I have to admit I'm a romantic, the bookworm in me sees mystery and magic in alleyways and castles. I believe in secret tunnels and treasure, and I eternally hope for the chance to play my part in solving a crime, or coming across a blue Police telephone box and stepping inside... In my youth my days were full of possibility, that I might find myself riding home in a helicopter or witnessing a pod of dolphins on my drive to the coast, or that the sudden appearance of a mysterious gate, or doorway might herald a wonderful adventure. I have fought to retain these wild expectations but somehow imagination becomes less a thing of wonder and more a fear of insanity, as the hope of magic starts to recede under the weight of worry, anxiety for the future, and the stronger desire for security and the bigger fear of the loss of it. Mundane concerns over ones physical body, the wear and tear that begins to show, all play their part in the diminishing of joy and the struggle to retain a belief in the endless creativity of life.

I have left the river valleys of my home, and descended down to the Cornish seas, where folk will tell you if you've a mind to listen, that the sea was never mans friend. It may feed you but it can kill you. The pernicious addiction that man has to conquer this beautiful, iridescent, moon-led kingdom continues to drive people across it, seeking freedom, adventure, challenge and a living. In a small shop in a popular fishing village, I was told tales of cornish fishermen who riding the highs and lows of modern-day fishing, grow bitter and old. I heard how greed and a desire to make it big and leave the hardship behind, drove one young fisherman to his death. He was found dead on his boat having overdosed from despair or drugs or both. The sea, at the end of the earth where the land stops is a beautiful and cruel mistress. 

As I sat with my daughter alongside a cornish harbour eating freshly cooked squid and chilli with frites (very European), it all looked festive and idyllic but the locals look wearily on, as the grockles* noisily overconsume food, vistas, space and time. It's a sensitive balance between an economic influx of welcome income and an overindulgence. I see and hear all this but I too, look to the sea and am lost in dreams of pirates, adventurers, sea mists and smugglers. I find myself, craving a cottage where the gulls wheel and I beach-comb sandy bays with the salty winds curling my hair, as I live my days in the romance novels of the forties. All a wonderful escapism and not the reality of coastal living for most people.

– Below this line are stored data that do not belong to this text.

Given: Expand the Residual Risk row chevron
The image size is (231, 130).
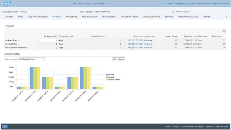Looking at the screenshot, I should [x=19, y=44].
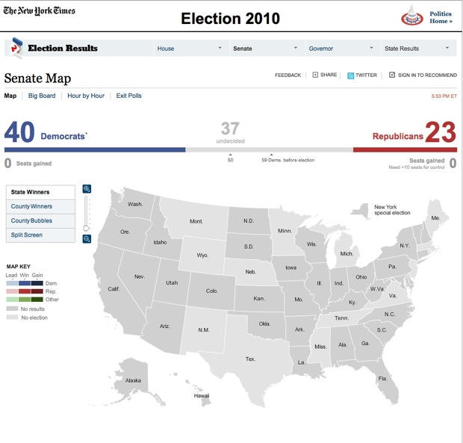This screenshot has height=443, width=463.
Task: Open the State Results dropdown
Action: click(417, 49)
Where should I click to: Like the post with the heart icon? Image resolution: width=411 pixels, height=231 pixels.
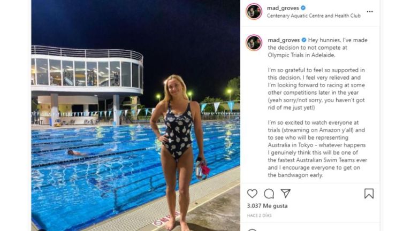coord(252,194)
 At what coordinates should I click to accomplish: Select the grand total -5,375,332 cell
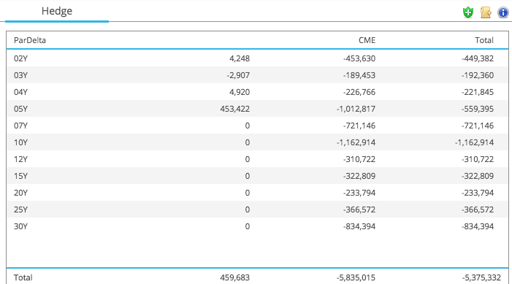coord(481,277)
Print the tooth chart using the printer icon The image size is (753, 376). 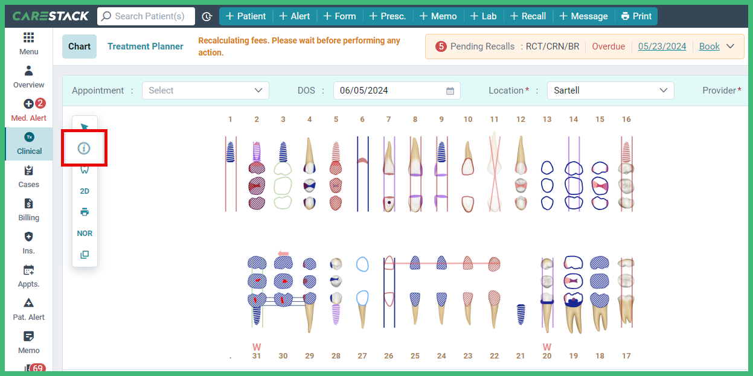click(x=85, y=212)
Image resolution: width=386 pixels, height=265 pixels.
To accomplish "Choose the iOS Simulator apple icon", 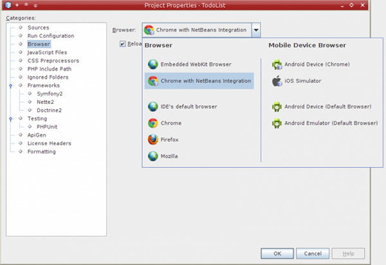I will point(277,81).
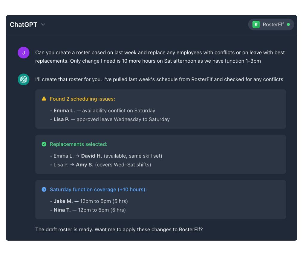Click the purple user avatar J
This screenshot has height=258, width=306.
(24, 52)
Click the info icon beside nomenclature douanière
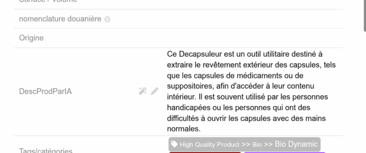The width and height of the screenshot is (366, 153). click(107, 19)
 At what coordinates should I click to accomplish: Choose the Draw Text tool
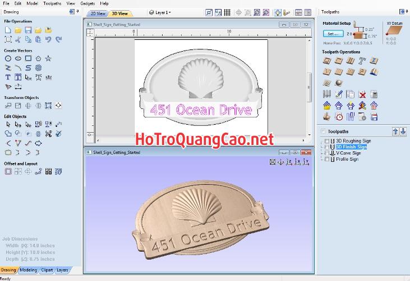(8, 77)
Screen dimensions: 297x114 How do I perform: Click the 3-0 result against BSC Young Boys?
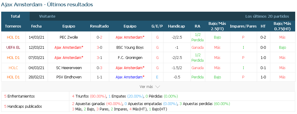coord(99,48)
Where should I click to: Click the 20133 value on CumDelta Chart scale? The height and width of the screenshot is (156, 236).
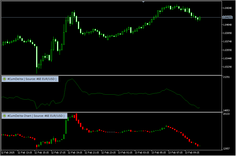click(226, 114)
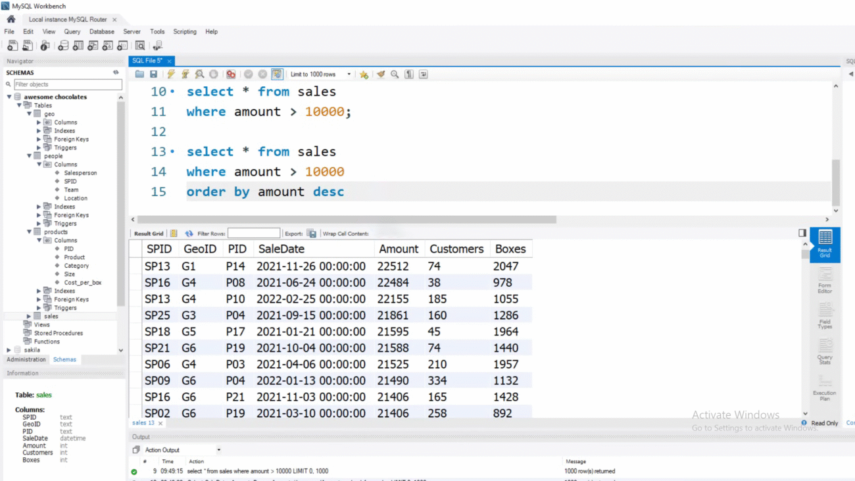The image size is (855, 481).
Task: Select the Stored Procedures tree item
Action: click(x=58, y=333)
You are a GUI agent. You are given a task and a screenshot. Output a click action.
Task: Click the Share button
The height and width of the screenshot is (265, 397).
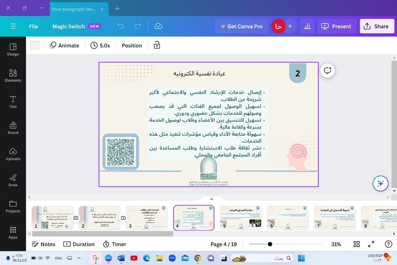(x=376, y=26)
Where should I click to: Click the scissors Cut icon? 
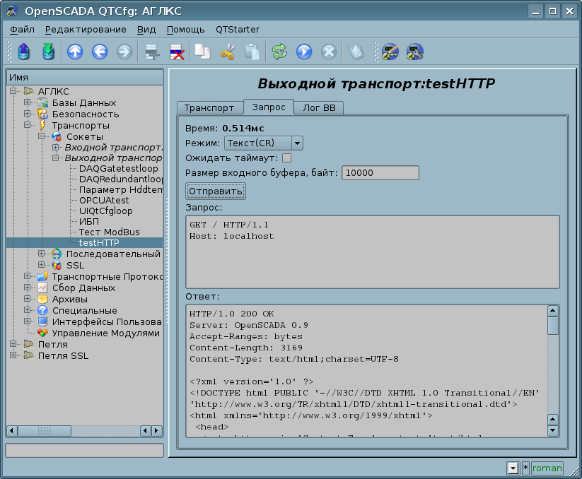pos(227,52)
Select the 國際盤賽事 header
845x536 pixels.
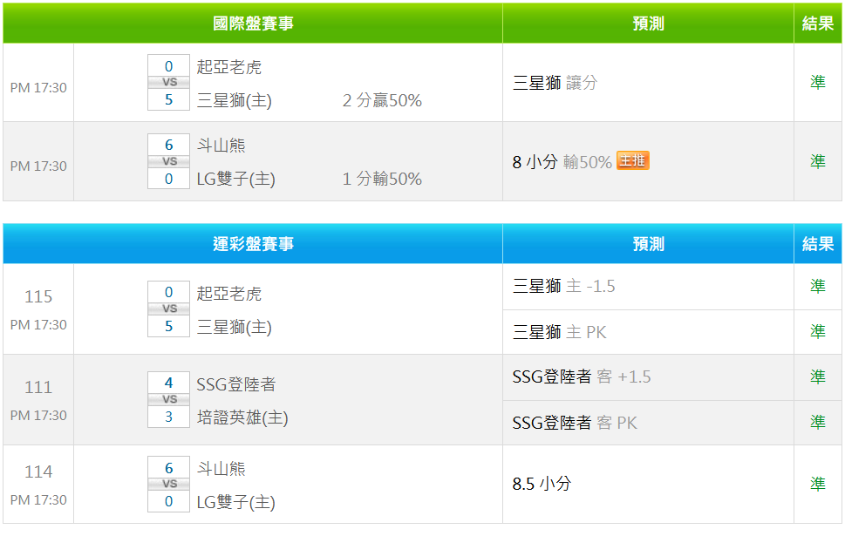[253, 24]
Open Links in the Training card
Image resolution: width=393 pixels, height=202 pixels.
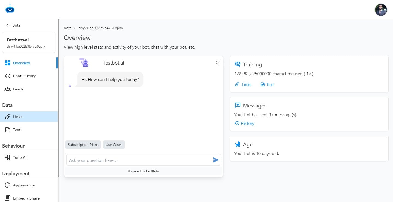tap(243, 84)
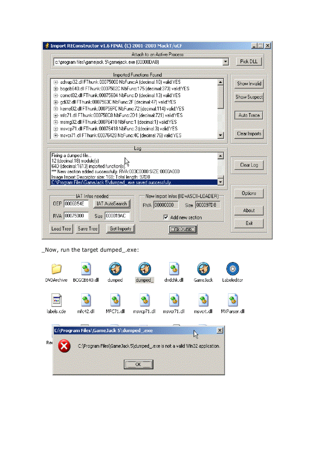Screen dimensions: 327x450
Task: Select the dvdchk.dll file icon
Action: point(174,268)
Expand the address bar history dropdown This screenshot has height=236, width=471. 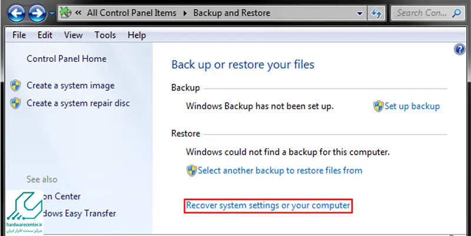360,13
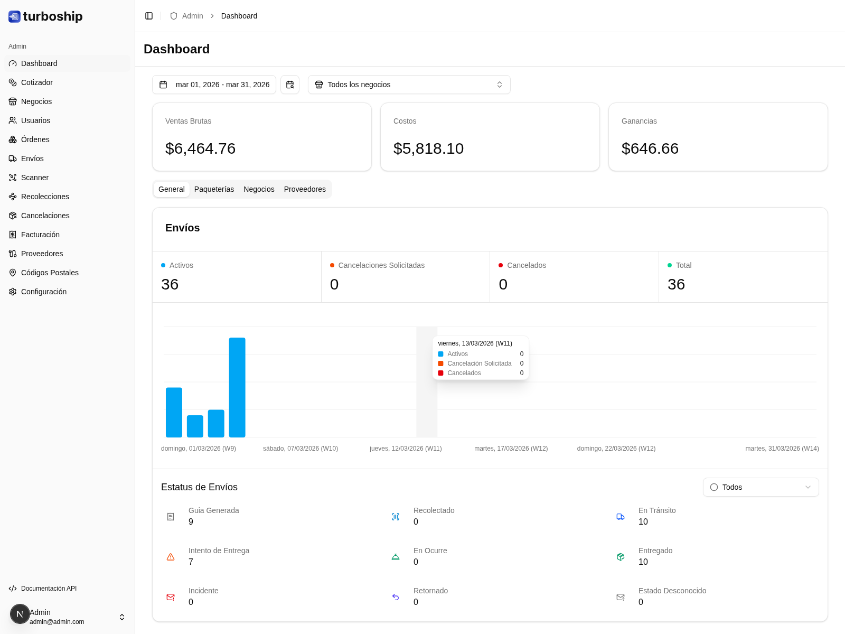Open the date range picker
The image size is (845, 634).
(x=214, y=85)
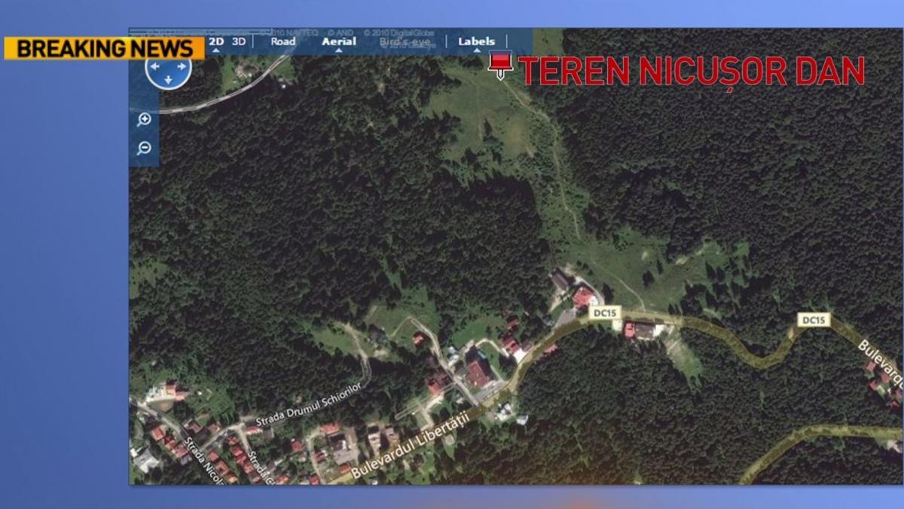Expand the Aerial view options chevron
The height and width of the screenshot is (509, 904).
click(x=337, y=51)
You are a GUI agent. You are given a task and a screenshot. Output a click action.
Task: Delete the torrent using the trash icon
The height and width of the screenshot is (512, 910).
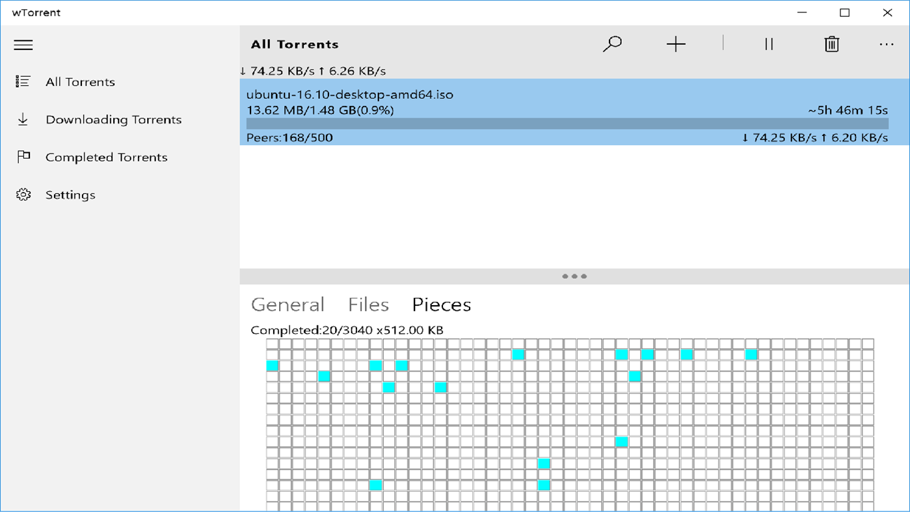(831, 44)
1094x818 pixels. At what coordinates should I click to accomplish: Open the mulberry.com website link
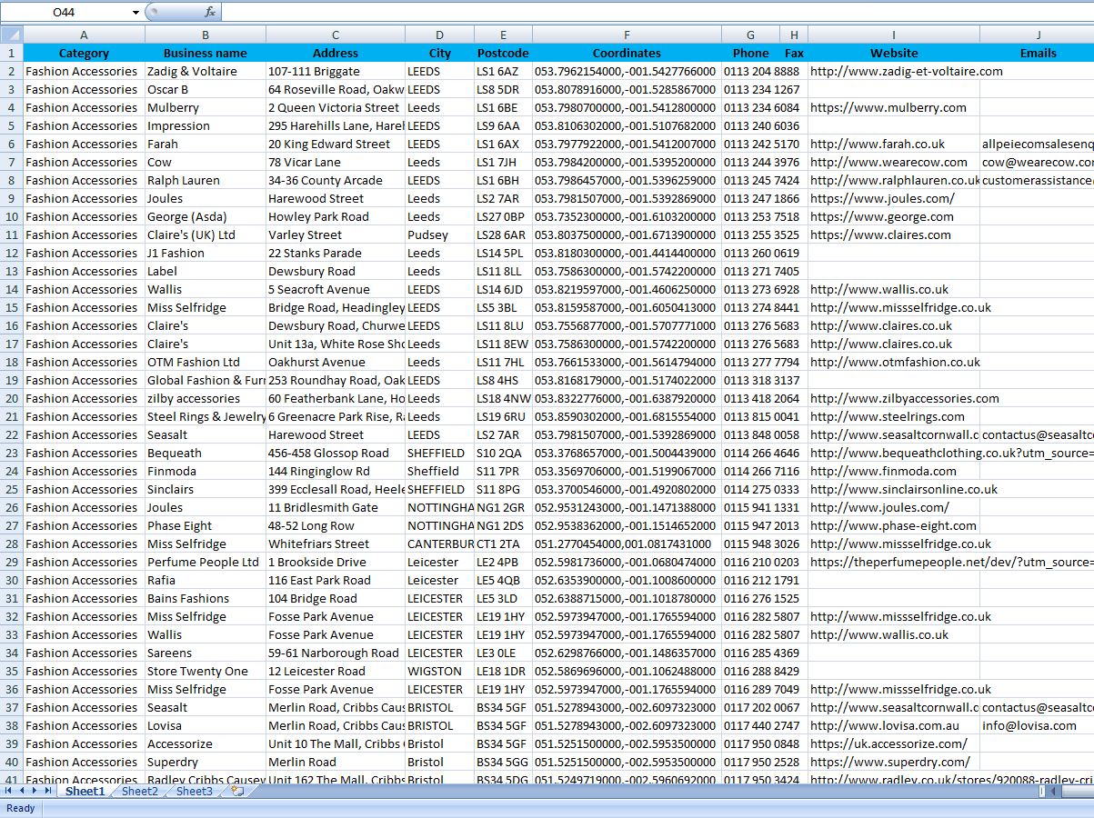(x=888, y=107)
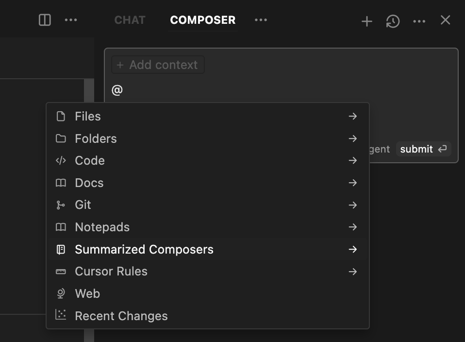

When I found the blue door today, down some steps and along an alley where once, I was certain an Italian restaurant serving indifferent pizza used to be found, I was transported to the pages of Moonfleet and Treasure Island. This ancient door opposite the sail-makers loft, with it's tiny grille and studded planking, just by the harbour below the pier - what tales, what stories did it have to tell? What lay behind it? Should I knock? If I came back a day later, would it still be there? How I envied it the fascination it carried, I should be so lucky to age in such a way that when people came across me they were mesmerized so! As I stood there wondering, I could hear the strains of Elvis singing..."behind the blue door...'** and darker rum soaked baritones and basses thumping out lost sea-shanties with their battered tankards. 

What delighted me most was the faint glimmer of that lost child-like wonder that the sea had gifted me, that in a door I had found a shard of my buried imagination. What a treasure to be found down a harbourside alley.

*grokkel/grockle - interloper, incomer, foreigner, tourist.

**Yes, yes I know Elvis actually sang a song entitled The Green Door but interestingly it involves similar

"The Green Door" (or "Green Door") is a 1956 popular song, with music composed by Bob "Hutch" Davieand lyrics by Marvin J. Moore. It was first recorded by Jim Lowe, which reached number one on the US chart in 1956. The song has been covered by a number of artists. The lyrics describe the allure of a mysterious private club with a green door, behind which "a happy crowd" play piano, smoke and "laugh a lot", and inside which the singer is not allowed.